§ Given data:

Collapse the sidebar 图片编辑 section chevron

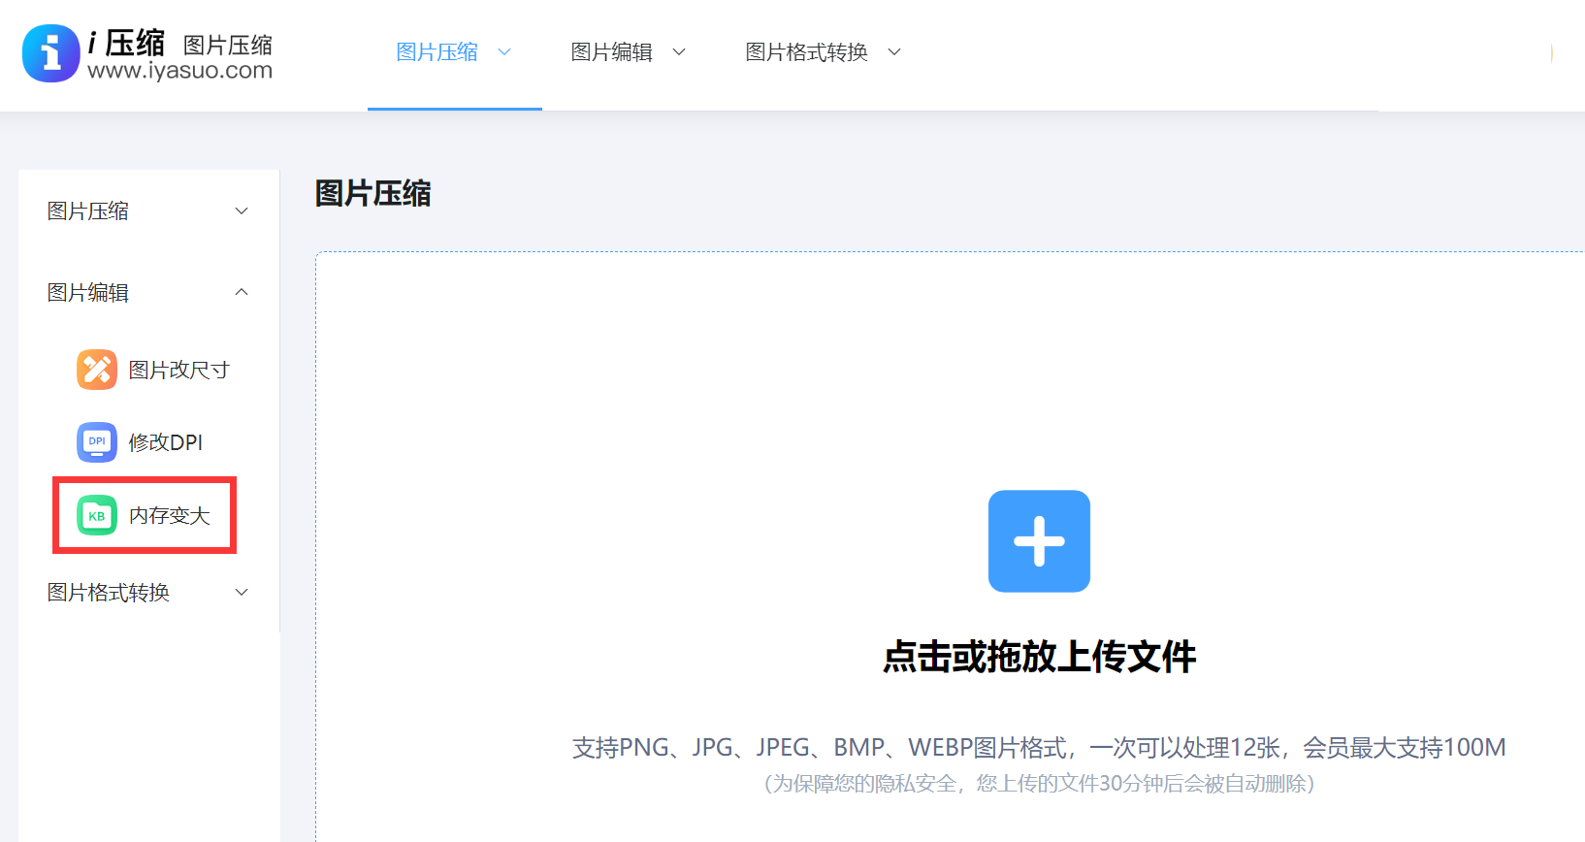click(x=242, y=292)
---
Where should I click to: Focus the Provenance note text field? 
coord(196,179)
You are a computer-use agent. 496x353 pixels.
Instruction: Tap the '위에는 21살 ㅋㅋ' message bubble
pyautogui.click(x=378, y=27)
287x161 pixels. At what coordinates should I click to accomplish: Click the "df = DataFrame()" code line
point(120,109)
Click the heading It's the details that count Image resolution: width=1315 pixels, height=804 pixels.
---
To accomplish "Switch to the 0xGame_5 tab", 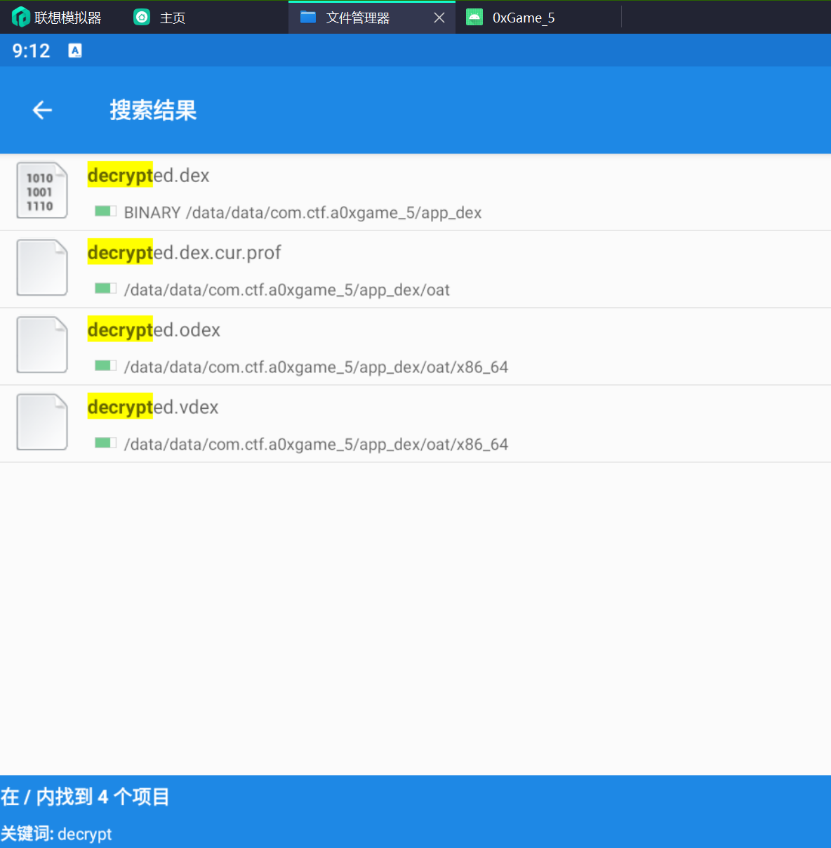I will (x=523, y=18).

§ Task instructions: Copy verbatim, from the listing above, each line from the one containing "287x161 pixels. At" down to the one containing "Click the heading", inclusive.

§ Written answer:
287x161 pixels. At what coordinates should I click to accomplish: Click the "df = DataFrame()" code line
point(120,109)
Click the heading It's the details that count Image resolution: width=1315 pixels, height=804 pixels.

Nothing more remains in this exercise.